**Task item:** Each record is to be duplicated exactly, with nothing added.

**Material provided:**
*** Begin section ***
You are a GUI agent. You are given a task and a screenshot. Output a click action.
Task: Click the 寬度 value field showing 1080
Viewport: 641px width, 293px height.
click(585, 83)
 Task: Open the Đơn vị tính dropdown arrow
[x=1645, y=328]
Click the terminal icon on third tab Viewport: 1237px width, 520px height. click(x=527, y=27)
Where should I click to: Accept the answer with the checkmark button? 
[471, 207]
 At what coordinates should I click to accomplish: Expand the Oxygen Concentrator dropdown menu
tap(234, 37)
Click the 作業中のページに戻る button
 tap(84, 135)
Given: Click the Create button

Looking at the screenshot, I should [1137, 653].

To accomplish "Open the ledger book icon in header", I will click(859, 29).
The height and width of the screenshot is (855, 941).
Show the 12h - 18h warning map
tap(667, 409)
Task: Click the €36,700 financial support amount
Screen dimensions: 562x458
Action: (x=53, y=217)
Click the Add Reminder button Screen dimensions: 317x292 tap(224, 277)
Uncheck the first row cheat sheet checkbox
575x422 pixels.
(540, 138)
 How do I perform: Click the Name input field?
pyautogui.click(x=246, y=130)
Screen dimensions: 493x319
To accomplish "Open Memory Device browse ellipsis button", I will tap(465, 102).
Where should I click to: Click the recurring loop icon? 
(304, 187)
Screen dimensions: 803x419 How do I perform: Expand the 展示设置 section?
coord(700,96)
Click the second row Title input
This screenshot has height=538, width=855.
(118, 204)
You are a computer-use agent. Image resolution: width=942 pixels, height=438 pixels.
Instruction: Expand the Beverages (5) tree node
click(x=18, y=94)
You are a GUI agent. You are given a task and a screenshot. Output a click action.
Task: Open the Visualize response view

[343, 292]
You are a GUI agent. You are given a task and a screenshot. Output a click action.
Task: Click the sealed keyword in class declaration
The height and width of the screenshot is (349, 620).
*** End section ***
**Problem solution:**
You are a GUI agent. You are given a task and a screenshot. Output a click action.
Task: Click the 寬度 value field showing 1080
Viewport: 641px width, 293px height.
click(585, 83)
 Task: Open the Đơn vị tính dropdown arrow
[x=1645, y=328]
Click the terminal icon on third tab Viewport: 1237px width, 520px height. click(x=527, y=27)
Where should I click to: Accept the answer with the checkmark button? 
[471, 207]
 At what coordinates should I click to accomplish: Expand the Oxygen Concentrator dropdown menu
tap(234, 37)
Click the 作業中のページに戻る button
 tap(84, 135)
Given: Click the Create button

Looking at the screenshot, I should [1137, 653].

To accomplish "Open the ledger book icon in header", I will click(859, 29).
The height and width of the screenshot is (855, 941).
Show the 12h - 18h warning map
tap(667, 409)
Task: Click the €36,700 financial support amount
Screen dimensions: 562x458
Action: (x=53, y=217)
Click the Add Reminder button Screen dimensions: 317x292 tap(224, 277)
Uncheck the first row cheat sheet checkbox
575x422 pixels.
(540, 138)
 How do I perform: Click the Name input field?
pyautogui.click(x=246, y=130)
Screen dimensions: 493x319
To accomplish "Open Memory Device browse ellipsis button", I will tap(465, 102).
Where should I click to: Click the recurring loop icon? 
(304, 187)
Screen dimensions: 803x419 How do I perform: Expand the 展示设置 section?
coord(700,96)
Click the second row Title input
This screenshot has height=538, width=855.
(118, 204)
You are a computer-use agent. Image resolution: width=942 pixels, height=438 pixels.
Instruction: Expand the Beverages (5) tree node
click(x=18, y=94)
You are a GUI agent. You are given a task and a screenshot. Output a click action.
Task: Open the Visualize response view

[343, 292]
You are a GUI agent. You are given a task and a screenshot. Output a click action.
Task: Click the sealed keyword in class declaration
The height and width of the screenshot is (349, 620).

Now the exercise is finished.